Further, each current hardware or software solution involves a number of tradeoffs involving factors such as battery life, wearability and connectivity. The AAR exec predicts progress will be made in the next few years toward a single AR platform with much better performance for all applications and in all environments. And early adopters or experimenters like AAR will have a lot to say about the technology’s development.
Apart from AR, AAR is still working on drone-based inspections, digital maintenance workflows, and artificial intelligence capabilities embedded in its core business applications.
Across the Pacific, GAMECO has also been active in AR, notes CEO Norbert Marx. “We have researched and compared different AR glasses and invested in about a dozen sets,” Marx says. Most of GAMECO’s AR glasses are deployed in line maintenance, especially in domestic outstations like Shenzhen, but also in international stations in Australia and New Zealand. “The main purpose is to use AR for remote support of production by engineering.” So far this has happened not routinely, but only in selected cases.
GAMECO is also working with some of its customers that want to use AR to oversee maintenance of their aircraft during the virus crisis.
For training mechanics, Marx says his MRO has found other technologies to be more efficient than AR. These tools include online training, for example on aircraft types and aviation regulations, two-dimensional simulators for aircraft type training and three-dimensional simulators for engine run-up training. “We are experimenting with remote quality inspections,” Marx says. “But for regulatory reasons, they are not in daily use.”

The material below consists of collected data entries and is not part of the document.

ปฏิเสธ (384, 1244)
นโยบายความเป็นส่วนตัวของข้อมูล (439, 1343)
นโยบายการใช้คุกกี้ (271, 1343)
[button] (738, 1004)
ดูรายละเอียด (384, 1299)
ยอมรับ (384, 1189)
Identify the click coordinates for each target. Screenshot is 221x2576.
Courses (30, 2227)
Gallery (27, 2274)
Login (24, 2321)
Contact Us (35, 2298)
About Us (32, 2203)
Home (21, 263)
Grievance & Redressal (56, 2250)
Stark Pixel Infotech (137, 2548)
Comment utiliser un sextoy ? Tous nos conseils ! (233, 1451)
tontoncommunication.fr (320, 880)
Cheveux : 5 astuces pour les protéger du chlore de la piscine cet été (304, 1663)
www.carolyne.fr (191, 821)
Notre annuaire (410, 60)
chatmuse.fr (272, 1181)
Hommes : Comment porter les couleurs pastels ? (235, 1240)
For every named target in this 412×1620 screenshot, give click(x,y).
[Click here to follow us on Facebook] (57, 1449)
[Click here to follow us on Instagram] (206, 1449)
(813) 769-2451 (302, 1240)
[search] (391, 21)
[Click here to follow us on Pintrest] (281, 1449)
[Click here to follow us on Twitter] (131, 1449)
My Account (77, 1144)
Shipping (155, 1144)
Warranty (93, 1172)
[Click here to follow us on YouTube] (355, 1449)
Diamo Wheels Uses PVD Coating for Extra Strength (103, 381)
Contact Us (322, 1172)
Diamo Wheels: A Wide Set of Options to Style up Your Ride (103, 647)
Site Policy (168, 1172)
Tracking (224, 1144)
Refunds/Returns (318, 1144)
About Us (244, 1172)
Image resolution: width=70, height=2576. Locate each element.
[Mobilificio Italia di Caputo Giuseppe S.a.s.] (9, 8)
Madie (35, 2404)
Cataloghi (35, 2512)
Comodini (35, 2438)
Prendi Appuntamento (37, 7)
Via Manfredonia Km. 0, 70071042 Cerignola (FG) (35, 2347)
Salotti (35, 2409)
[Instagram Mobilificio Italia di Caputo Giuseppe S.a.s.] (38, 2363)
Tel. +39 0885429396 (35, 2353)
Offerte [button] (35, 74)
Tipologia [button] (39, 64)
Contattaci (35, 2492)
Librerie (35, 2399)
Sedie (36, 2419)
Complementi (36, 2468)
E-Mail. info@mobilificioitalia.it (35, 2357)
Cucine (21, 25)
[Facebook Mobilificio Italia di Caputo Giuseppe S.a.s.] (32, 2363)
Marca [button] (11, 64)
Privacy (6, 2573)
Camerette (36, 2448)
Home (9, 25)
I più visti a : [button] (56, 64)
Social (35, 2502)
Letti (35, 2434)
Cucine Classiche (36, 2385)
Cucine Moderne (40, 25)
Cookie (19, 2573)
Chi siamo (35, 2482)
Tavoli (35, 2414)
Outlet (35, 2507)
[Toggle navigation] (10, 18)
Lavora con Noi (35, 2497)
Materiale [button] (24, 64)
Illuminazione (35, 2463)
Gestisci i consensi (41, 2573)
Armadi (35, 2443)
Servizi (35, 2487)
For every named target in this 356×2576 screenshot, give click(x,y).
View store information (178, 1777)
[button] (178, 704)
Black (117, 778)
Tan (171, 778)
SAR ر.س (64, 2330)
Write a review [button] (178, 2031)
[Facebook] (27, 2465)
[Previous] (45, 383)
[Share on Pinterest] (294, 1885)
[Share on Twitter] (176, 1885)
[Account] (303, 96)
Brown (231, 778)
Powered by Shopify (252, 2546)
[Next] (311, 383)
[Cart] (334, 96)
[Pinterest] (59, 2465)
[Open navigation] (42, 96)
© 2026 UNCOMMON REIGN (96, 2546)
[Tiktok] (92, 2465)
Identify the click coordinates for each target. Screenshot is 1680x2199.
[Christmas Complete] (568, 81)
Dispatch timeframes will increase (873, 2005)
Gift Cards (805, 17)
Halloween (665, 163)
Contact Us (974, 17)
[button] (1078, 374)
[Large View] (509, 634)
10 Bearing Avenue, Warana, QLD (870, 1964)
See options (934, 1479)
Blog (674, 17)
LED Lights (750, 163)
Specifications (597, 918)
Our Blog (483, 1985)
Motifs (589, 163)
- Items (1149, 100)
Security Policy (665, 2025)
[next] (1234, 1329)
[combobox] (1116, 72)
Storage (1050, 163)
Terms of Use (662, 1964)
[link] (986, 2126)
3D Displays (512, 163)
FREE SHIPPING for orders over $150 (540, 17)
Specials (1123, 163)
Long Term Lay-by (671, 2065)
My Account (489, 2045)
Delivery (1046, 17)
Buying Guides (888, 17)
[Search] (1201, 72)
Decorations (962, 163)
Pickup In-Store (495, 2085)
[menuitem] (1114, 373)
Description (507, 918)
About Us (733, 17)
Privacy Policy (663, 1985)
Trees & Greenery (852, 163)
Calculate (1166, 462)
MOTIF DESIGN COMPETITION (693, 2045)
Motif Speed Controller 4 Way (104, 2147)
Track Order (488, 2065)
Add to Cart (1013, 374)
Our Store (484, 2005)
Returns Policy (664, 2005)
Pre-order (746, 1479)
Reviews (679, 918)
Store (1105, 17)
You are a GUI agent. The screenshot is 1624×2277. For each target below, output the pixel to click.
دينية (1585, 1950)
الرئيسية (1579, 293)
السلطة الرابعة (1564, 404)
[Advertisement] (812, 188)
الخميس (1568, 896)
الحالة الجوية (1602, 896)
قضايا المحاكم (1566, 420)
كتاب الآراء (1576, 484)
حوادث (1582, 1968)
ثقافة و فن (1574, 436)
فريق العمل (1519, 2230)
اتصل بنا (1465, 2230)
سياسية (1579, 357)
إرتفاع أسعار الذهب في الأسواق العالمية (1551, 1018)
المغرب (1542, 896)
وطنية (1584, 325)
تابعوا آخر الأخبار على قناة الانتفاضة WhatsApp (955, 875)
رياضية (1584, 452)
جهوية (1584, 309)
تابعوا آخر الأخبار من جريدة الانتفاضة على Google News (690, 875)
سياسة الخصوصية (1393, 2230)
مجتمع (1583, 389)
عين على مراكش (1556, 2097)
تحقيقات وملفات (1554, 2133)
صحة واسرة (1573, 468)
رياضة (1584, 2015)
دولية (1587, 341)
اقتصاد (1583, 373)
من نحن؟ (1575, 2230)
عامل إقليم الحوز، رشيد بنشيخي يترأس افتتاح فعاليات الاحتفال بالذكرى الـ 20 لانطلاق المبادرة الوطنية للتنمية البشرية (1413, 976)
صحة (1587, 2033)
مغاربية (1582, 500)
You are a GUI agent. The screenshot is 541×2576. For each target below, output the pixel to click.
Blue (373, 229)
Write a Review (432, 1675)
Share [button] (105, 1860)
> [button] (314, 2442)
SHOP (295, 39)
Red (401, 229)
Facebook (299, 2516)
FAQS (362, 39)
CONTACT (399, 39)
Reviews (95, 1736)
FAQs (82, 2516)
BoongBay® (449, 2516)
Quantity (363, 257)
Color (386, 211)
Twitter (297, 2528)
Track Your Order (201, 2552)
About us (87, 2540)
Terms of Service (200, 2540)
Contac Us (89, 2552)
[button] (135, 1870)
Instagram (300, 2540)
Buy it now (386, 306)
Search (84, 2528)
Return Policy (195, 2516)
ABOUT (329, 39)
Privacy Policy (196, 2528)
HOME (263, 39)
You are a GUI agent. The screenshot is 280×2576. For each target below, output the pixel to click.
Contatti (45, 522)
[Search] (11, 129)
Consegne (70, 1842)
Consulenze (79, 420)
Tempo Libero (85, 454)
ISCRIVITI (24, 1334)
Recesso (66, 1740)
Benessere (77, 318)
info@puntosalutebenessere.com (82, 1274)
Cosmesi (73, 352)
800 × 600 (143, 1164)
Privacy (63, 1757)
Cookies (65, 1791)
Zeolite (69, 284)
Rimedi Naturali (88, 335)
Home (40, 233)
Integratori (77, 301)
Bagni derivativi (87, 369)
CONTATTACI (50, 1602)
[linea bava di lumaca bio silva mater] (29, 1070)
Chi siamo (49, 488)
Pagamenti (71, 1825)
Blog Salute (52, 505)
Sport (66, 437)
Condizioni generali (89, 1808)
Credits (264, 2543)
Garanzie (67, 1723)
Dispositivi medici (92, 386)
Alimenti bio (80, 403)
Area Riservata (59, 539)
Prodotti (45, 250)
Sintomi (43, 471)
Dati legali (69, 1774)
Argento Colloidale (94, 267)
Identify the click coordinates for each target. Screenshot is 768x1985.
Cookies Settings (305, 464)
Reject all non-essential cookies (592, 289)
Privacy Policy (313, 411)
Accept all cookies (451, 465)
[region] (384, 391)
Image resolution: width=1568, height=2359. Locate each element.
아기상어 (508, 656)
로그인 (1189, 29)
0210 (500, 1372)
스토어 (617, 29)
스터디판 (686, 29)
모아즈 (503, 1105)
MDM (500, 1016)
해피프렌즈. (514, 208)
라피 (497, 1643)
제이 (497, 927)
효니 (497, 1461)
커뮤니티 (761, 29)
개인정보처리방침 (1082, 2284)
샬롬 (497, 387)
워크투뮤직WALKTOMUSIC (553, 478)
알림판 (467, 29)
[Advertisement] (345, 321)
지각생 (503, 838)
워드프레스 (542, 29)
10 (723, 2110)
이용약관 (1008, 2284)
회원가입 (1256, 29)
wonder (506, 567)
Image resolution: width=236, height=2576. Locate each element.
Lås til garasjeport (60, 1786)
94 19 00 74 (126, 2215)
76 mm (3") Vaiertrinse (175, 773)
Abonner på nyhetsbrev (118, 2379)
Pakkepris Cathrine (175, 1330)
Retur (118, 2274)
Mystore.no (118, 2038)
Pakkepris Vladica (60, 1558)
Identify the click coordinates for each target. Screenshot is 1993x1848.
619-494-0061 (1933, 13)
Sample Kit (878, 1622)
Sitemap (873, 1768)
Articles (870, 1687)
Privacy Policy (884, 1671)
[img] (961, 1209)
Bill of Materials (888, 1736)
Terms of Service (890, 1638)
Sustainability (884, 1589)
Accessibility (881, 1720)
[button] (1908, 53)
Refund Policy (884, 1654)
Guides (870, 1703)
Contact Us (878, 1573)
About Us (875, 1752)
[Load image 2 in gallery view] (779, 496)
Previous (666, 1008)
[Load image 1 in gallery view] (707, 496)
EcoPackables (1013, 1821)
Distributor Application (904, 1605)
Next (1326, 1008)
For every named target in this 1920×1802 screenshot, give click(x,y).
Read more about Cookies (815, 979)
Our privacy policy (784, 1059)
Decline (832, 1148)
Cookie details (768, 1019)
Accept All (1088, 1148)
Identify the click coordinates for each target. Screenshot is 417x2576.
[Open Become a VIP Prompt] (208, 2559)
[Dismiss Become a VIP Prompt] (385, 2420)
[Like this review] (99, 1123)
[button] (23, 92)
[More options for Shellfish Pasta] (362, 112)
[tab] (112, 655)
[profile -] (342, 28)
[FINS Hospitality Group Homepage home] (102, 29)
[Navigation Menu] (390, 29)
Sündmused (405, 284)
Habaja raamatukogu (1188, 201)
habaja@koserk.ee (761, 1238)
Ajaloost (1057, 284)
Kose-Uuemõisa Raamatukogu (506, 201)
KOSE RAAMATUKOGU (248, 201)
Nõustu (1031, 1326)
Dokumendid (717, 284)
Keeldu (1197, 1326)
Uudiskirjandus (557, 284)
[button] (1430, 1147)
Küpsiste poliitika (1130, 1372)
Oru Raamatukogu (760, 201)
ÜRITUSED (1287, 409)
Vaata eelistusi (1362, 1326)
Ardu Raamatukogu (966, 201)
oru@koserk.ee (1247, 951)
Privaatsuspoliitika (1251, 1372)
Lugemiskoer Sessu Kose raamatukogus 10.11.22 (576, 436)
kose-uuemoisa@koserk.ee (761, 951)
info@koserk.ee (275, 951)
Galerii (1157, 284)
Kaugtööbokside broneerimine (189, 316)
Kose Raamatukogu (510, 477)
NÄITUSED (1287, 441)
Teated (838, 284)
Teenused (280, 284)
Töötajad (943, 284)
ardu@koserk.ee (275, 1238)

Even smaller shops are pursuing digital innovation. Over the last six months, AJW Technique has audited its processes to find the hurdles distracting technicians from touch time on components, explains strategy and business development manager Monica Badra. “We have set up a digital incubator team to act as change agents focused on process reengineering and adoption of new technologies,” Badra explains.
During the last quarter of 2020, the MRO focused on personal interviews to highlight recurring problems and design a digital roadmap to counter key pain points and improve efficiency. “Digital advancement has gone from nice-to-have to essential for survival,” Badra stresses.
Short-term, AJW Technique has been deploying tablets on the shop floor to reduce paper printing and streamline entries into enterprise resource planning system. “The technology needs to work for us, not the other way around,” Badra says.
The MRO has used a gaming system to give mechanics visibility of contracted turnaround times, prioritize work flows across all teams and manage performance management. It is now looking into asset tracking to ensure real-time visibility of units both on the shop floor and en-route to customers.
Medium- to long-term, AJW Technique will integrate with customers through portals that show work order status in its facility. This sounds a bit similar to the way major airframe shops show check status to their customers.
Badra says software will also enable accurate forecasts of work on both scheduled and unscheduled removals. And the MRO will use a flexible resource allocation model to obtain insights into the training and qualifications required for mechanics to fulfill work plans. In addition, the model will improve material forecasting, reducing holds on piece parts.